• **Records for the exercise**:

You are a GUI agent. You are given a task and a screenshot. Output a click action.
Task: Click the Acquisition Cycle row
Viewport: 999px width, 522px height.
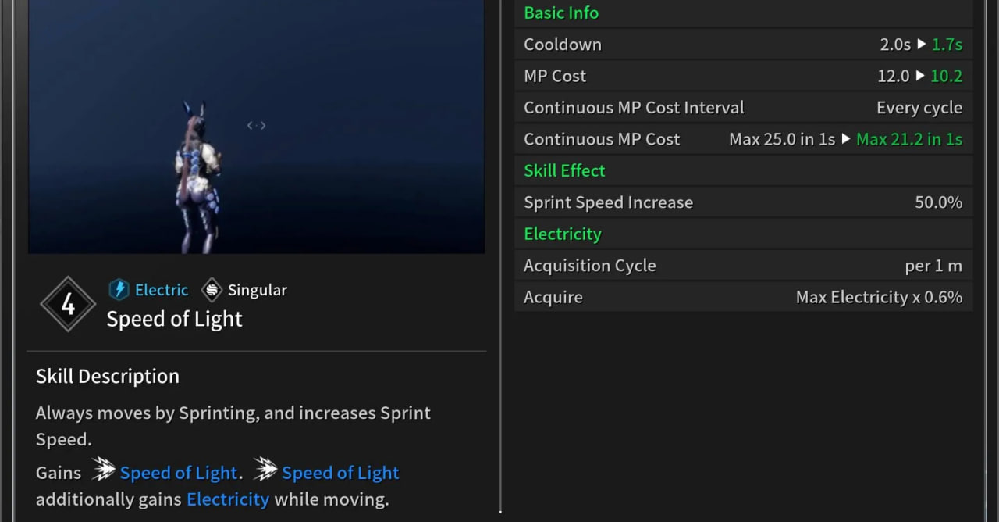click(x=743, y=266)
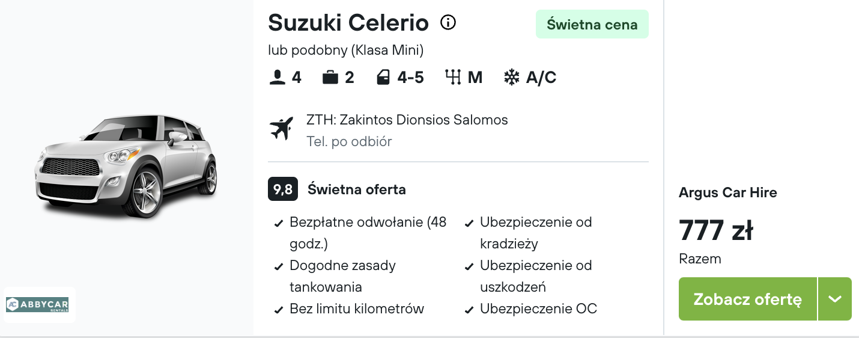859x338 pixels.
Task: Click the Świetna cena badge
Action: [x=592, y=25]
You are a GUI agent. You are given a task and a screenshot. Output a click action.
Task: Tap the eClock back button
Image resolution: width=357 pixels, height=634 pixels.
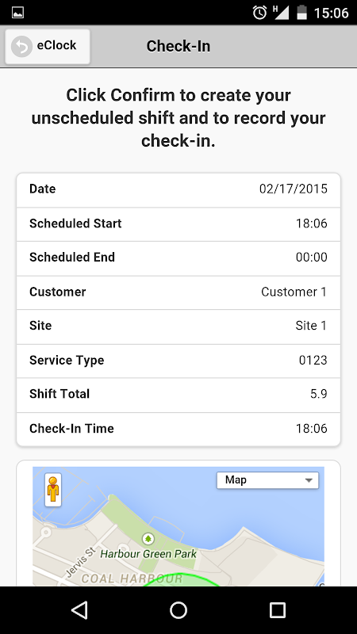(48, 46)
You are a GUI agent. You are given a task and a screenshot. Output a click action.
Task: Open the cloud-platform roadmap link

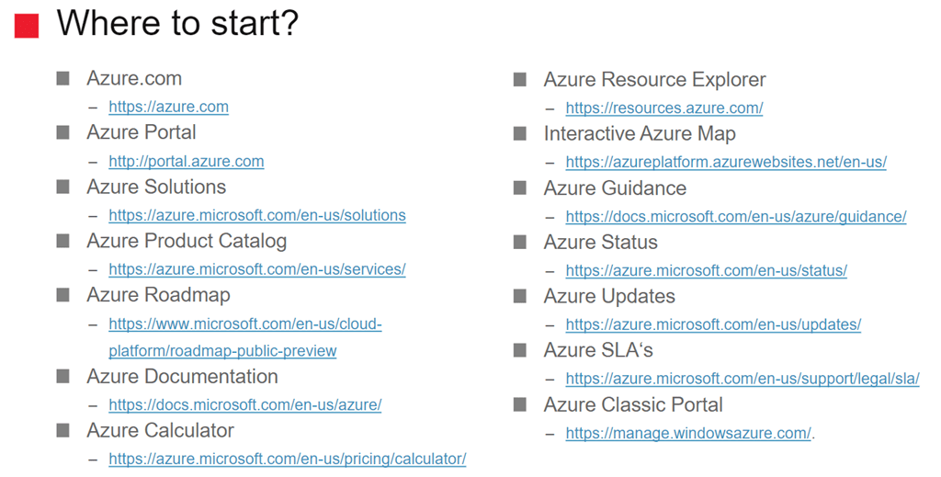[244, 324]
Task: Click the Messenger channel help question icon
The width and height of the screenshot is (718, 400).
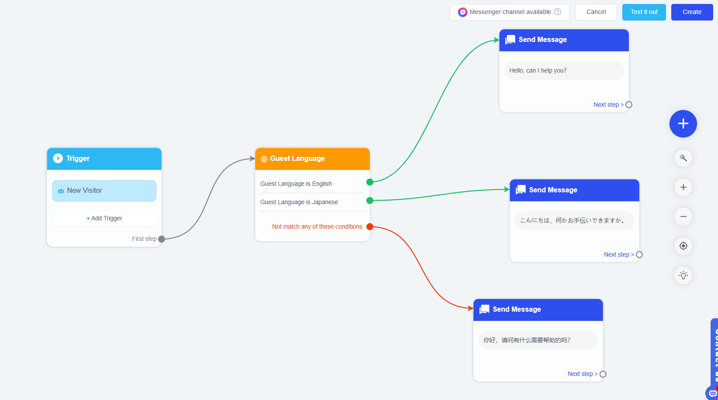Action: click(x=558, y=12)
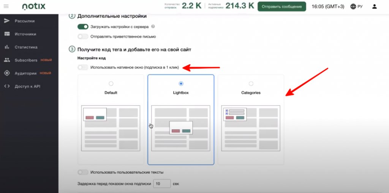Viewport: 389px width, 193px height.
Task: Click the Доступ к API code icon
Action: [x=6, y=86]
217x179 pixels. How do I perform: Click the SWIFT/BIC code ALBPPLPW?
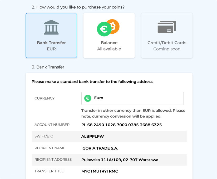(92, 136)
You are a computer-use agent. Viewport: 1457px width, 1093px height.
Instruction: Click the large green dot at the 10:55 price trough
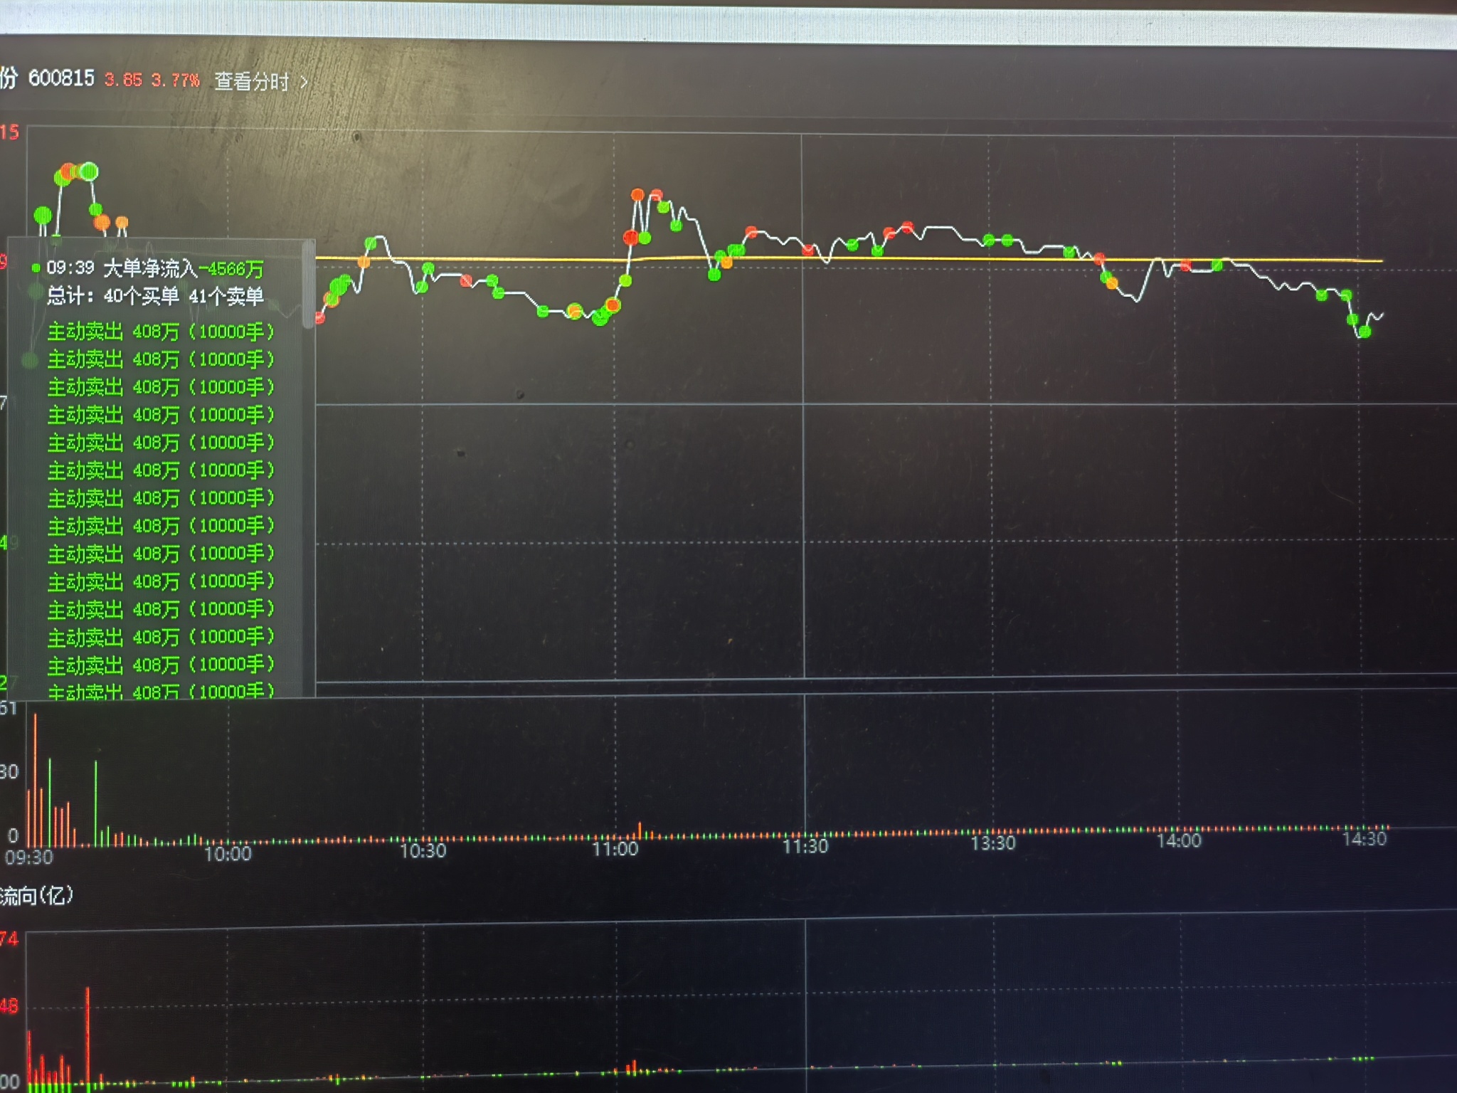[x=600, y=319]
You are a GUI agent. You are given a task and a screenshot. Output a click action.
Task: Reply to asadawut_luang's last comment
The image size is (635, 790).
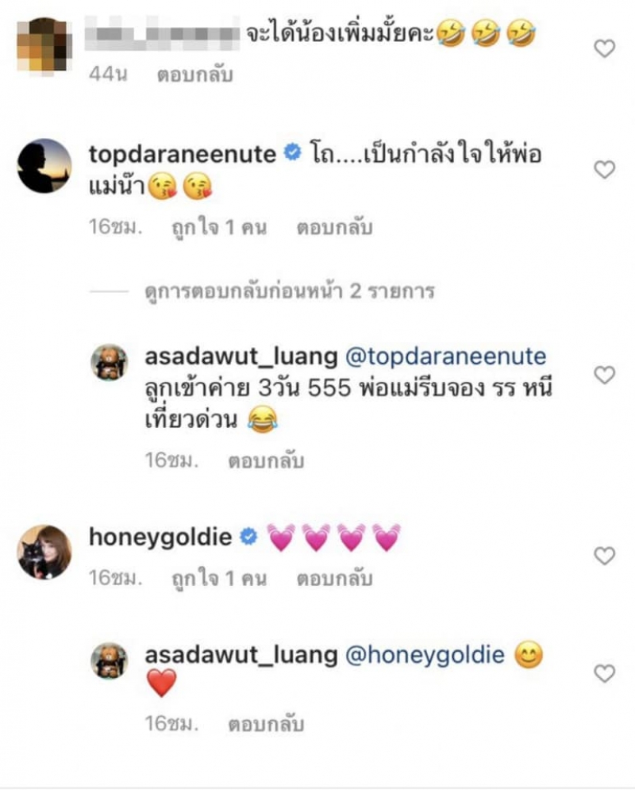(x=266, y=725)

• **Written problem**: Copy out all of the rows above word for word, leaving out the pictures.

• **Task result**:
You are a GUI agent. You are given a task and a screenshot. Output a click action.
Task: Click the Acquisition Cycle row
Viewport: 999px width, 522px height.
click(x=743, y=266)
859x338 pixels.
Task: Click the Świetna cena badge
Action: [x=592, y=25]
You are a GUI agent. You are given a task and a screenshot. Output a click action.
Task: Tap the eClock back button
Image resolution: width=357 pixels, height=634 pixels.
(48, 46)
You are a GUI agent. You are given a task and a screenshot. Output a click action.
Task: Open the cloud-platform roadmap link

[244, 324]
Task: Click the Messenger channel help question icon
The width and height of the screenshot is (718, 400).
Action: click(x=558, y=12)
Viewport: 389px width, 193px height.
Task: Click the Доступ к API code icon
Action: [x=6, y=86]
217x179 pixels. How do I perform: Click the SWIFT/BIC code ALBPPLPW?
(92, 136)
You are a computer-use agent. Viewport: 1457px width, 1093px height.
Instruction: Click the large green dot at the 10:55 price trough
[x=600, y=319]
You are a GUI agent. You are given a task and a screenshot. Output a click action.
Task: Reply to asadawut_luang's last comment
The image size is (635, 790).
(x=266, y=725)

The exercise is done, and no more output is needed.